Medici indagati per certificati falsi ai clandestini, Lepore: sono orgoglioso
Forse il sindaco dem trascura che è proprio un’indagine della Procura di Ravenna, avviata nel 2025, su diversi sanitari (inizialmente sei, poi saliti a otto) del reparto di malattie infettive di un ospedale locale, ad aver scoperchiato lo scandalo. Si citano falsi certificati di inidoneità al rimpatrio per impedire il trasferimento di migranti irregolari nei Cpr. Da alcune chat di medici coinvolti emergerebbe addirittura una mappatura dei documenti falsificati. Una dottoressa, che si autodefinisce anarchica e antagonista, scrive: “Ho dato la non idoneità per un Cpr e il ragazzo è tornato a ringraziarmi”. E il collega: “Bene! Gli facciamo il c…o a questi maledetti sbirri”, scriveva un infettivologo a una collega di Ravenna . “Se vi va mandatemi copia delle certificazioni che sto tenendo una mappatura”. Non c’è molto da essere orgogliosi.

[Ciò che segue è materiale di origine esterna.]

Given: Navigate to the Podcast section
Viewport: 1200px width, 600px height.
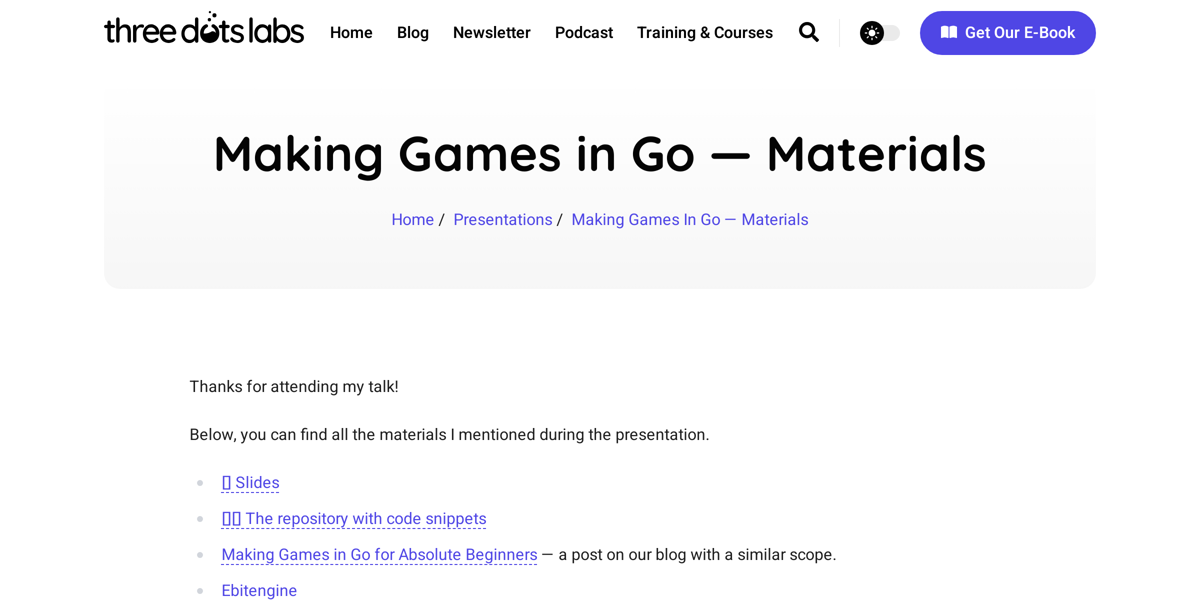Looking at the screenshot, I should click(x=583, y=32).
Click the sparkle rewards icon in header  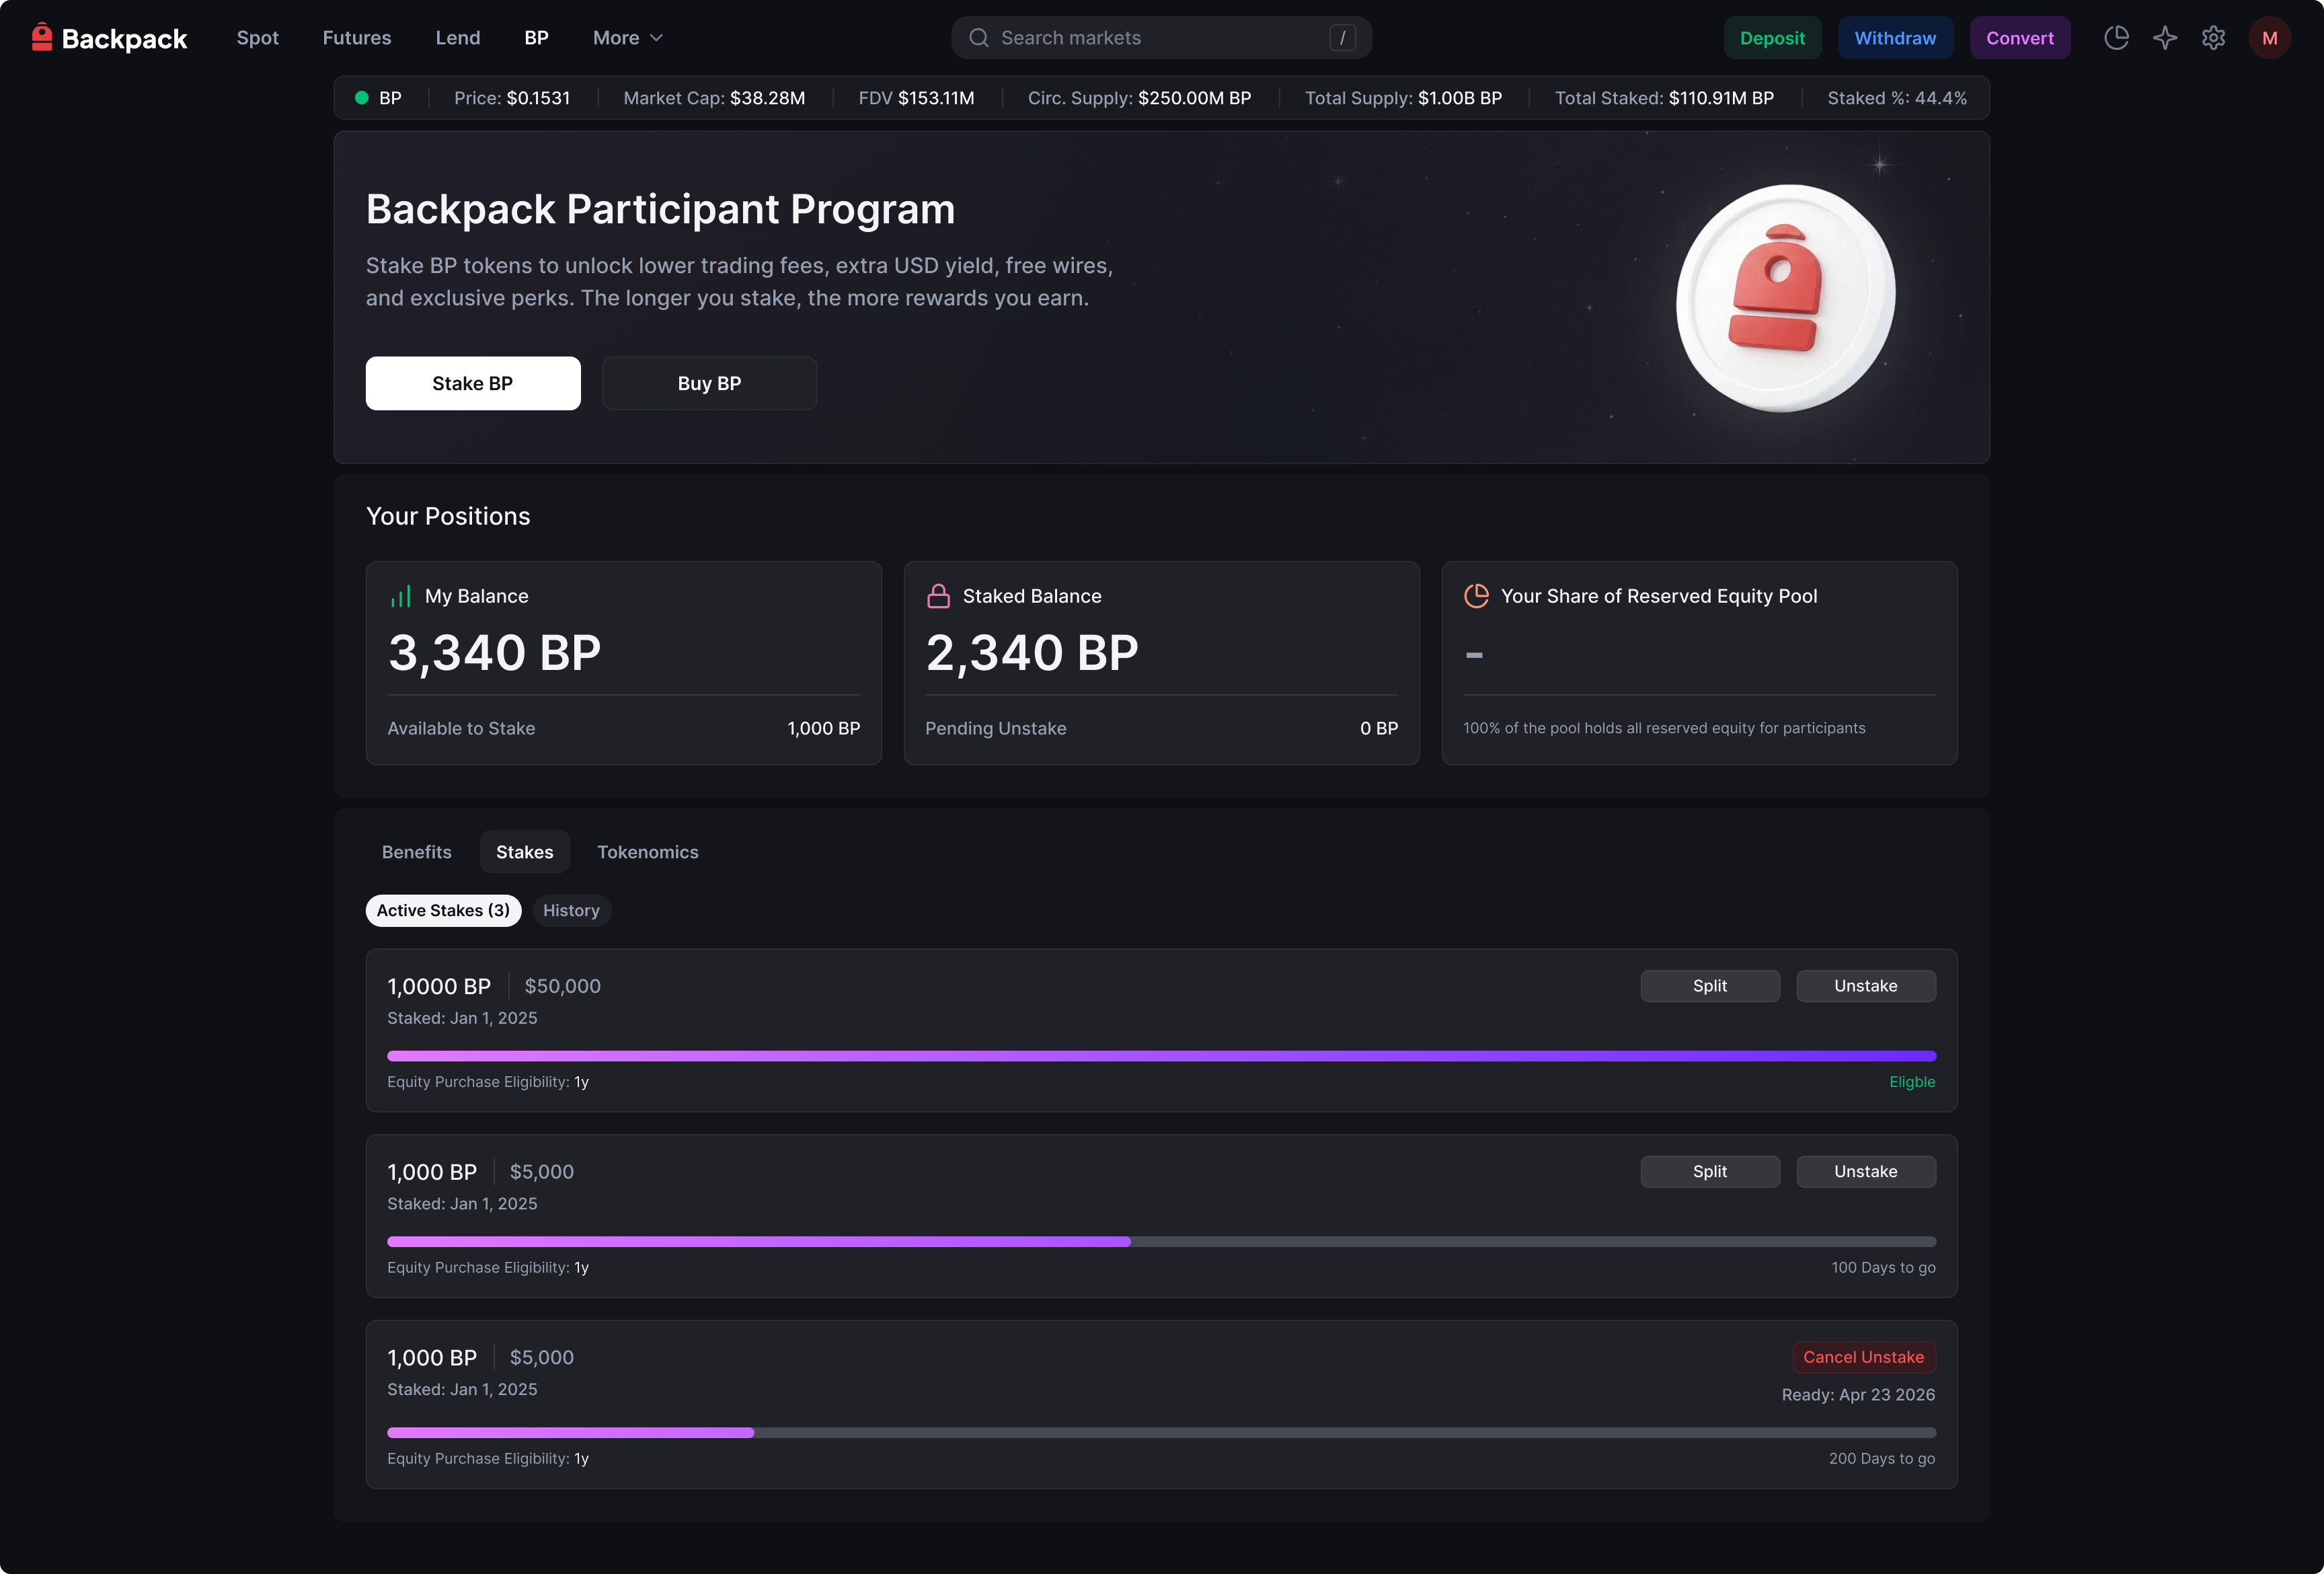coord(2165,38)
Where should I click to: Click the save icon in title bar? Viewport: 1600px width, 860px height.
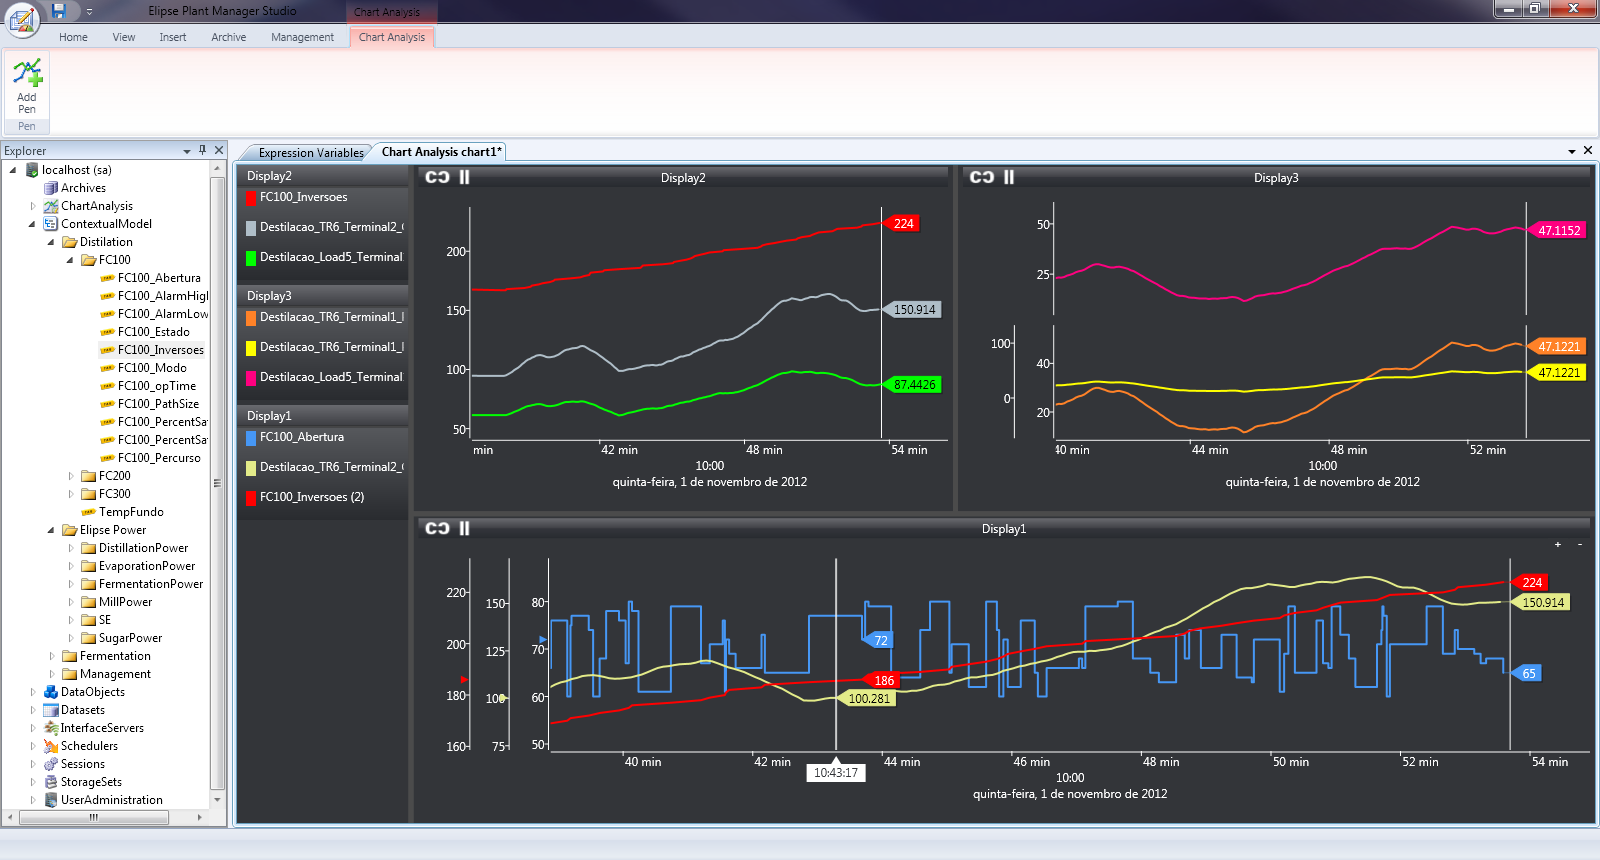click(58, 11)
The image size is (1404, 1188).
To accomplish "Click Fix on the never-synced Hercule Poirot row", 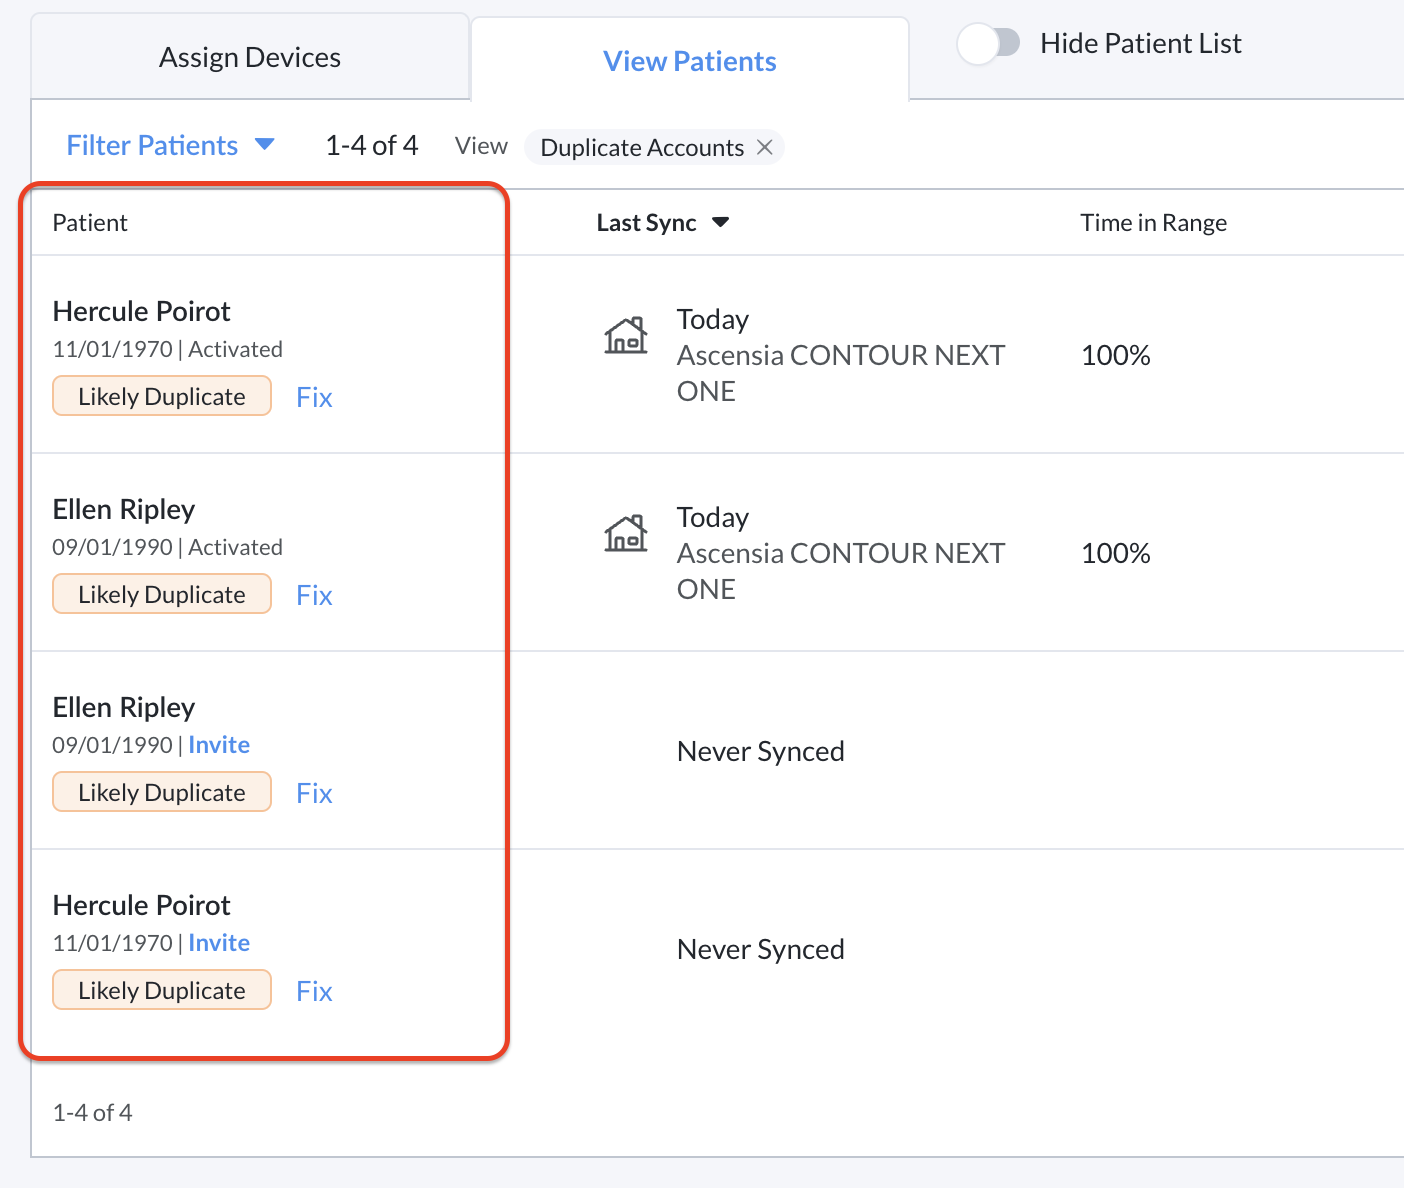I will pyautogui.click(x=313, y=990).
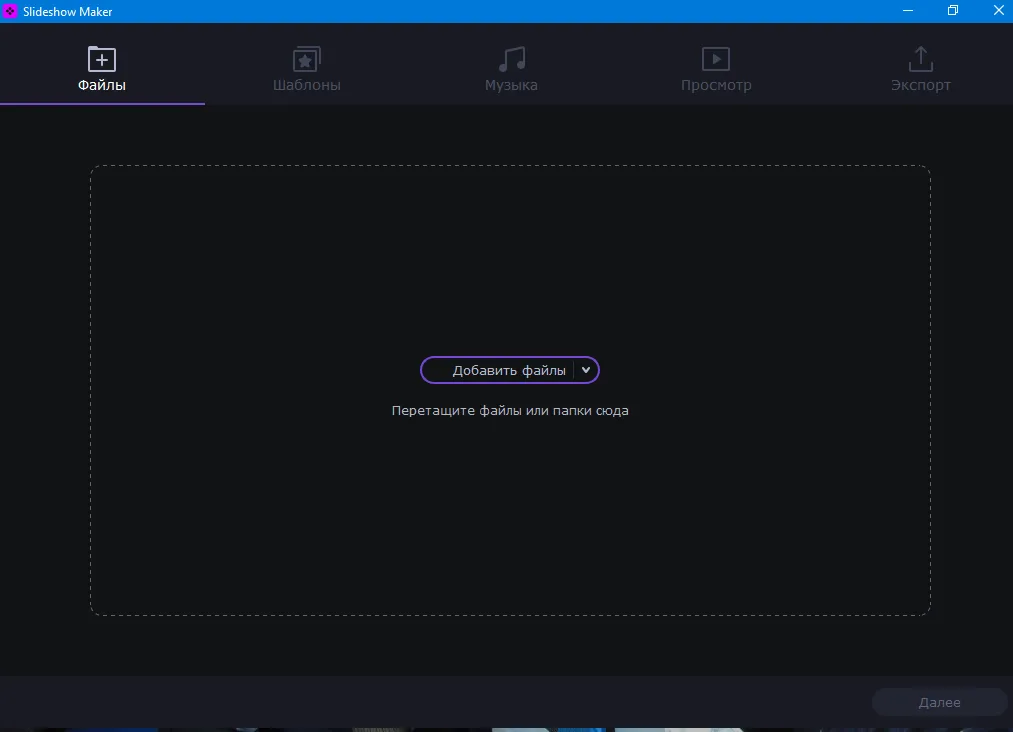Click the Slideshow Maker logo in title bar

coord(11,11)
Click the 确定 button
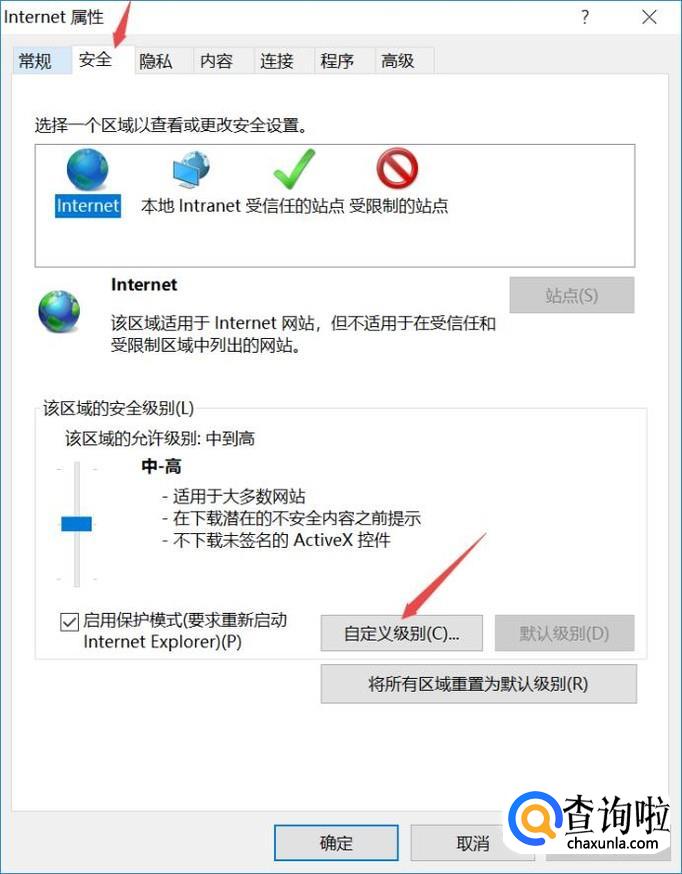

Le chat dei dottori anarchici per salvare gli immigrati e fare il c…o agli sbirri
La polizia di Stato, tramite il Servizio Centrale Operativo e la Squadra Mobile di Ravenna, intanto è impegnata in un’attività di polizia giudiziaria finalizzata all’esecuzione di plurimi decreti di perquisizione locale, personale e informatica emessi dalla Procura di Ravenna. Dal centrodestra la denuncia e l’auspicio inoltre che venga introdotta una norma che preveda l’eventuale radiazione dall’albo dei medici che dovessero compilare certificati falsi per evitare il Cpr agli stranieri”.